Tabii ki öğretmenler derslerini sınıftaymış gibi verse de; devam zorunluluğunun olmaması, teknik sorunlar ya da internet alt yapı yetersizlikleri gibi nedenlerle derslere katılım seviyesi oldukça düşük kaldı.
Ders gören öğrenciler ise evde bir ekranın karşısında saatlerce kaldı. Sınıf disiplinini sağlamak böyle ortamlarda hiç de kolay olmadı. Evde, pek dışarı çıkmadan uzun bir dönem kalan öğrencilerde; her şeyden önce davranış değişiklikleri gözlemleniyor. Yüz yüze eğitimin başladığı son iki aydır, bu durum gözlenmektedir.
Öğretmenine abi diyen öğrenci, teneffüste toplu oyun oynayamayan öğrenci, içine kapanık ve konuşmayan öğrenci gibi bir çok sorun şu ana kadar ortaya çıkmış sorunlardan bazılarıdır.
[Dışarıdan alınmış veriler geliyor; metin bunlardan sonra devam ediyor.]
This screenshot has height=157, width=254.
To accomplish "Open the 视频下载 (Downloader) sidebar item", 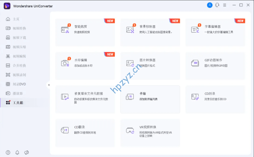I will point(19,38).
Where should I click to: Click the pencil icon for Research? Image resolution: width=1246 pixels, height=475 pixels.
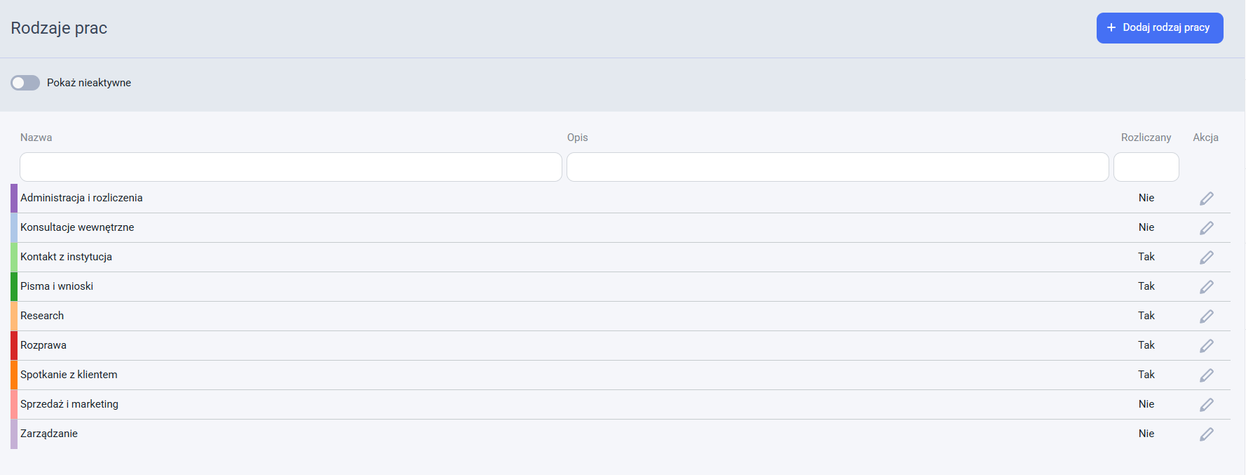click(x=1206, y=316)
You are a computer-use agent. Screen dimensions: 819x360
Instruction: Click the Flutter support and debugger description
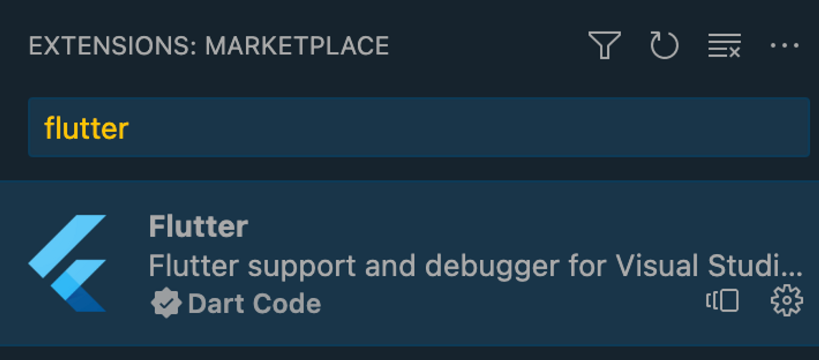pos(475,266)
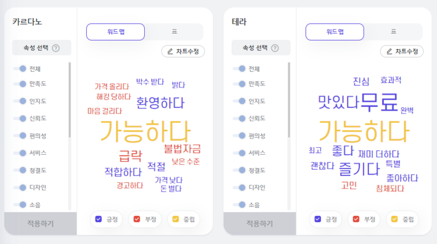Click 적용하기 button in 테라 panel
The height and width of the screenshot is (244, 437).
click(x=260, y=223)
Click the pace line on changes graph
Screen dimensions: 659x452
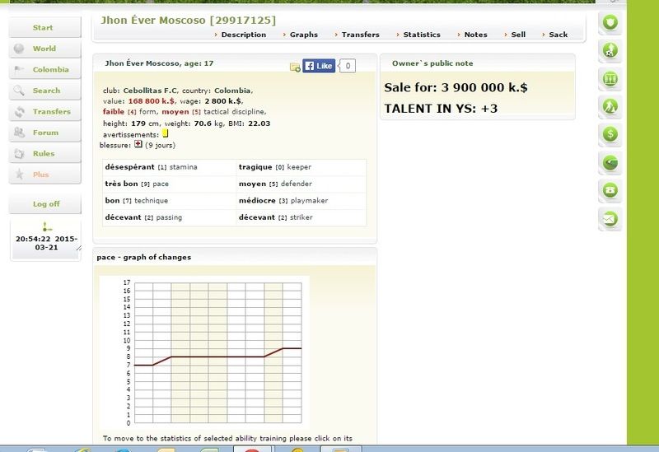[x=217, y=356]
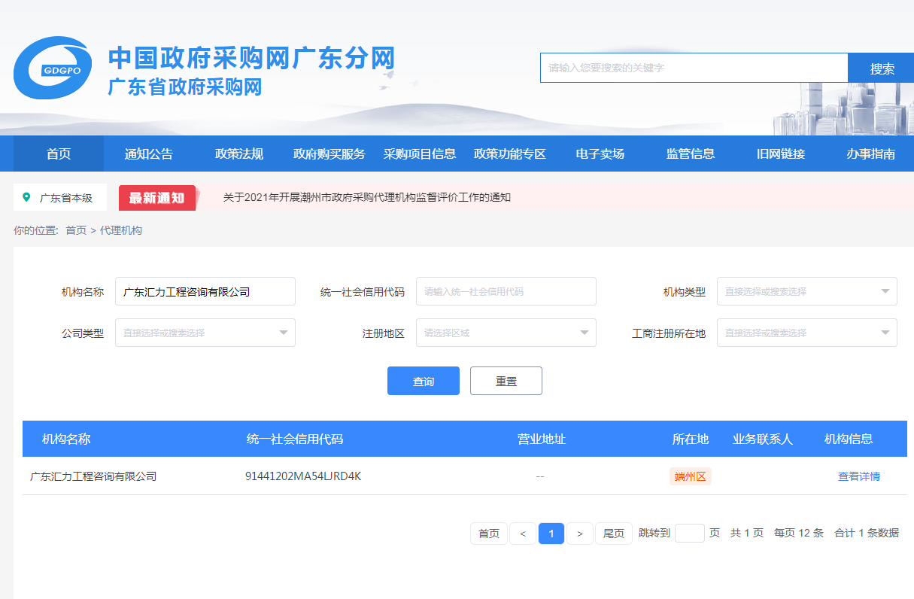Open the 监管信息 menu item
914x599 pixels.
pos(690,154)

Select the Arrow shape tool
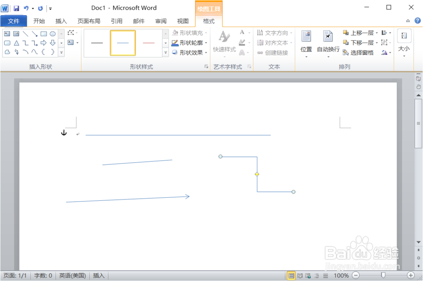click(35, 34)
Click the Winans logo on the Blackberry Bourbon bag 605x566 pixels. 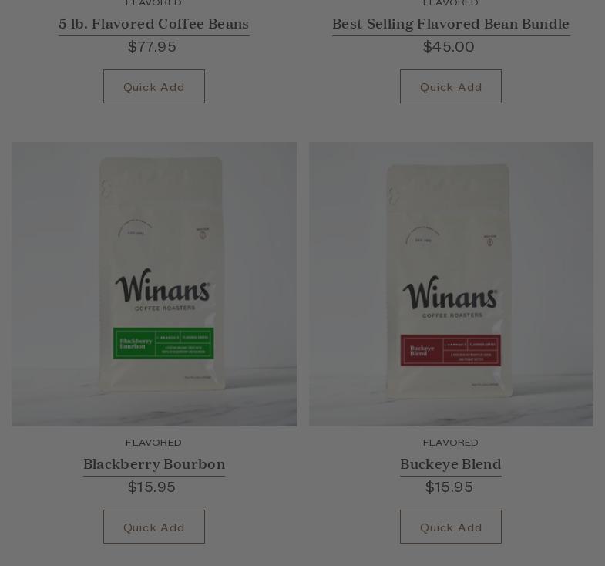point(163,289)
Değerler eğitiminin her zaman önemli olduğunu benimsemiş biri olarak bugünkü pozisyonumuzda çok daha önemli olduğunu belirtmek isterim. Akademik eksiği bir şekilde kapatabiliriz ancak; ahlak, vicdan, sorumluluk, empati, vatan ve millet sevgisi kavramlarını benimsemiş bir nesli geleceğe taşımak zorundayız.
Eğitim sistemimiz bizim geleceğimzdir. Eğitim planlamalarını yaparken, teori üreten akademisyenler ile bunu sahada uygulayan eğitimcileri buluşturmalıyız.